## Aim of the task
Your answer must consist of exactly the lines below, starting with the line with "Task: Click the 1-0 score cell" and going on through the line with "Click the CMA-GEPS meteogram title", and nothing else.

Stored items from a collection:
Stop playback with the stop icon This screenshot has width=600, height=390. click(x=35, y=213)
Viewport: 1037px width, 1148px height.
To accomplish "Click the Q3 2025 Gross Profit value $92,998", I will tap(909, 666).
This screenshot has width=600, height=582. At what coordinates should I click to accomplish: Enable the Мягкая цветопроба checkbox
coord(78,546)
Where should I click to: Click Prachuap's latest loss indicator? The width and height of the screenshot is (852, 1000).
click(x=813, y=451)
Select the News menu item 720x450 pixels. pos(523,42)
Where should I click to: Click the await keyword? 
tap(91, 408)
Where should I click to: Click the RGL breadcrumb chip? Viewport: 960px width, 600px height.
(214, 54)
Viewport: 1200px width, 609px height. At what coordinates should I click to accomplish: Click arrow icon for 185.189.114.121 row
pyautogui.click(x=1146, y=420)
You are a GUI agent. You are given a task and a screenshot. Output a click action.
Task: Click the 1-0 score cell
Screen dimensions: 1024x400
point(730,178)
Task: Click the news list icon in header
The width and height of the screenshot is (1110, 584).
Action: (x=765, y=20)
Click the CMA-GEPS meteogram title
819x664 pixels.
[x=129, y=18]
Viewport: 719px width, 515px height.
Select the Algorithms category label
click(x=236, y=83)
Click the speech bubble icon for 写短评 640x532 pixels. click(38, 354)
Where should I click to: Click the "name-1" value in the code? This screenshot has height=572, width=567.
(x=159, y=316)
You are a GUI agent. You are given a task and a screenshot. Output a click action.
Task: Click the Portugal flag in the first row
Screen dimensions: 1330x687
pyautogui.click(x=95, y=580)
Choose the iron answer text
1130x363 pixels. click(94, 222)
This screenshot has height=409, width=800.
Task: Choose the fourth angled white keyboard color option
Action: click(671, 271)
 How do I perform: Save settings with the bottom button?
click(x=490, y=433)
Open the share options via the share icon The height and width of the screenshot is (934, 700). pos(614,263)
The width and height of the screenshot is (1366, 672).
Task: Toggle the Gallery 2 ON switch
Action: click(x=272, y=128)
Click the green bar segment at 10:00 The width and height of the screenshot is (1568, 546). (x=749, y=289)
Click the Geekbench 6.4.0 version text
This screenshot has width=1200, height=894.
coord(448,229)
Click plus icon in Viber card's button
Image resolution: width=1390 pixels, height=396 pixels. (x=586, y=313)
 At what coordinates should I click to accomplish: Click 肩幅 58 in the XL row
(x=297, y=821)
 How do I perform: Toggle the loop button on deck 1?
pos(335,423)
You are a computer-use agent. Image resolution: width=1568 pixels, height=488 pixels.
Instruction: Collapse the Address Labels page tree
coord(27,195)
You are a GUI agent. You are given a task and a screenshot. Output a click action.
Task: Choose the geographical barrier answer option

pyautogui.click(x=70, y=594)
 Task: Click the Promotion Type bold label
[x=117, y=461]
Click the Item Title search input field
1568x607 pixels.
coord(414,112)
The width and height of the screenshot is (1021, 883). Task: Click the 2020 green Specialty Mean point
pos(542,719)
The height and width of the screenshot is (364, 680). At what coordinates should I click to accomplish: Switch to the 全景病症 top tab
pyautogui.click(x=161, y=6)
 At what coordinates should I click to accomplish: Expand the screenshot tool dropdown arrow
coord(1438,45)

## Response below
Task: Click the 1-0 score cell
Screen dimensions: 1024x400
point(730,178)
Task: Click the news list icon in header
The width and height of the screenshot is (1110, 584).
Action: (x=765, y=20)
Click the CMA-GEPS meteogram title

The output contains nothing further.